Where does this leave Canadian researchers?
Jonathan just posted last week about attracting and retaining talented researchers, pointing out both the importance of international experience and the need, in Canada especially, to create jobs for researchers. Those jobs do not have to be academic jobs, but they do have to make the case for staying in – or coming back to – Canada for long-term employment.
As a Canadian-funded postdoctoral fellow working outside the country, I have lamented the lack of connectivity between Canadian funding bodies and institutions. My PhD and postdoctoral training cost CIHR $210,000 in salary alone and they have done virtually nothing to encourage my return.
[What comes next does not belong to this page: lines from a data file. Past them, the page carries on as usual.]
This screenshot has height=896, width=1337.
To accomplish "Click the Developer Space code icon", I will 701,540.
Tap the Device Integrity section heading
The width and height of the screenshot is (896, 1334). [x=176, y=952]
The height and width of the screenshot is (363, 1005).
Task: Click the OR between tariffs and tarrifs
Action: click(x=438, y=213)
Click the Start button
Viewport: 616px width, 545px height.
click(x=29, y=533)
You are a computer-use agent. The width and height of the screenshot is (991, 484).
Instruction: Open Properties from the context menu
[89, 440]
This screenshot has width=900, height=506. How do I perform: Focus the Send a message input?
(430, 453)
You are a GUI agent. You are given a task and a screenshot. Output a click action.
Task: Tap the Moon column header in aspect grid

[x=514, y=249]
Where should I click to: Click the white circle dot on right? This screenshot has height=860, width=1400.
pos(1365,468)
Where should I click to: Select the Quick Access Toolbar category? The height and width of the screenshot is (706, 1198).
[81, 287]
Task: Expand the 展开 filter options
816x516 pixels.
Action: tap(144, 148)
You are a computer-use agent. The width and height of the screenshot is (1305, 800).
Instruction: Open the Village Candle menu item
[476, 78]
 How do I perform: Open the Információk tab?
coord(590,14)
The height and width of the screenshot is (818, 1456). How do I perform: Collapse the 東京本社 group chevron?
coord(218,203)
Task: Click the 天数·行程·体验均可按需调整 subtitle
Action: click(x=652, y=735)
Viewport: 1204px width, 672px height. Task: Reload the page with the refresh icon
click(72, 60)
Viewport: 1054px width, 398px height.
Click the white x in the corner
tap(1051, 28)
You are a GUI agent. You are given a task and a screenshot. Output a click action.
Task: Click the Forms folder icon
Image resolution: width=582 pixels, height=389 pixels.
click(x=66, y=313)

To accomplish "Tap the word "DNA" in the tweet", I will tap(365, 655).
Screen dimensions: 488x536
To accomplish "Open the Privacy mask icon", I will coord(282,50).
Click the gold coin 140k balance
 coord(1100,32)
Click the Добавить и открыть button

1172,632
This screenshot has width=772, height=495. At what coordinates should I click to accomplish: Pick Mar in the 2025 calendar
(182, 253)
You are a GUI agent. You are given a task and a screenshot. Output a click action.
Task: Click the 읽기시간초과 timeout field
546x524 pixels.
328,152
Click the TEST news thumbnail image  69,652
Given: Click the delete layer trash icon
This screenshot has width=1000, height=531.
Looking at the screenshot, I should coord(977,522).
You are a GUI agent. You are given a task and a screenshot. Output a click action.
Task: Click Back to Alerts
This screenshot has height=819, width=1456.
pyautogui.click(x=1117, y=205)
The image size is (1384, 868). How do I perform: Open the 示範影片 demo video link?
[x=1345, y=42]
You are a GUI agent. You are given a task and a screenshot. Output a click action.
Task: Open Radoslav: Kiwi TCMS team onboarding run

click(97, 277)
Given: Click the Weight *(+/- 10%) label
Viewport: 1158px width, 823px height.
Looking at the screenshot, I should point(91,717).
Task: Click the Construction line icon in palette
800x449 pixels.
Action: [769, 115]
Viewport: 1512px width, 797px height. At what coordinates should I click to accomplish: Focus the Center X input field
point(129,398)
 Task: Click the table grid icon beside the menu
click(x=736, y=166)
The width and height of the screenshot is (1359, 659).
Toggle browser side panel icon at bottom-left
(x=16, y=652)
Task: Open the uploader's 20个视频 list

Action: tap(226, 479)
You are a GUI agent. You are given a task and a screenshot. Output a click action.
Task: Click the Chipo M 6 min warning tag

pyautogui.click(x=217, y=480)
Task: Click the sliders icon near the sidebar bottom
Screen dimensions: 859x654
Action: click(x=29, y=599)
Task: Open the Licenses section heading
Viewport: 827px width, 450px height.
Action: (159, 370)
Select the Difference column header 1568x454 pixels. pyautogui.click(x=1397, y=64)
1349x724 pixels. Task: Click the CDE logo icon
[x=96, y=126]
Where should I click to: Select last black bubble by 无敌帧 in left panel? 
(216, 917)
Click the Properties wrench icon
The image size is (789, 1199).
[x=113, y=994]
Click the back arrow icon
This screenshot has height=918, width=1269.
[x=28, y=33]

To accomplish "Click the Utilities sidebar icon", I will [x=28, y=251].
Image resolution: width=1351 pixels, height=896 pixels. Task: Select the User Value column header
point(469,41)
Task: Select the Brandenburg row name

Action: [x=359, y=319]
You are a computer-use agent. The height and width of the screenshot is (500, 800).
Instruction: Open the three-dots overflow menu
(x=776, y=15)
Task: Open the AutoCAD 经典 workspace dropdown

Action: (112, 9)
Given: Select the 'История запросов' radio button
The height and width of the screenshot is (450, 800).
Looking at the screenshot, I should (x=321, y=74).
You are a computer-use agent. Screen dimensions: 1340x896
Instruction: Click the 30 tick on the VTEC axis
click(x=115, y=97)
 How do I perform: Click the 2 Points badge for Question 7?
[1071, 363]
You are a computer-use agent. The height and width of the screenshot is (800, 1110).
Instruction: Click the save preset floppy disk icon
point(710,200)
Indeed, funding agencies, institutions and companies do very little to attract its early career scientists back to Canada (both Jonathan and I can attest to this) both for academic and non-academic jobs. I think that two main problems exist: 1) lack of networks 2) poor programming for its fellows.
When one is looking for a non-academic post (industry, science writing, consulting, law, etc.), you are much more likely to do this locally. In my own case, a move to industry in one of the Cambridge biotech science parks would be much easier than trying to figure out the lay of the land in Toronto, Montreal or Vancouver. This is mostly because I regularly meet and interact with scientists who are employed with these companies and are collaborating with academics at our university.
EMBO, and countries like the UK and Australia, have come up with ideas on how to do this. EMBO created a “Fellows Network” that meets regularly and interacts with academics and non-academics; the U.K. encourages international applicants to its independent funding programs (Career development awards) and Australia ties the latter portion of grant funding to a fellow’s “return to Australia.” As far as I can see, Canada lags in this area and desperately needs to rethink its policies if attracting Canadians to return to work in Canada is a goal.
Overall, Canada needs to support both cohorts of talented researchers in order to capture the best and brightest minds to drive critical and inventive thinking that forms the baseline for discovery and innovation. Creating programs to bring back internationally trained researchers and encouraging Canadian trained international researchers to put down roots are not trivial tasks especially when the people making these decisions are (as described in the CAPS survey) adults “in the middle of their lives, but at the beginning of their careers.”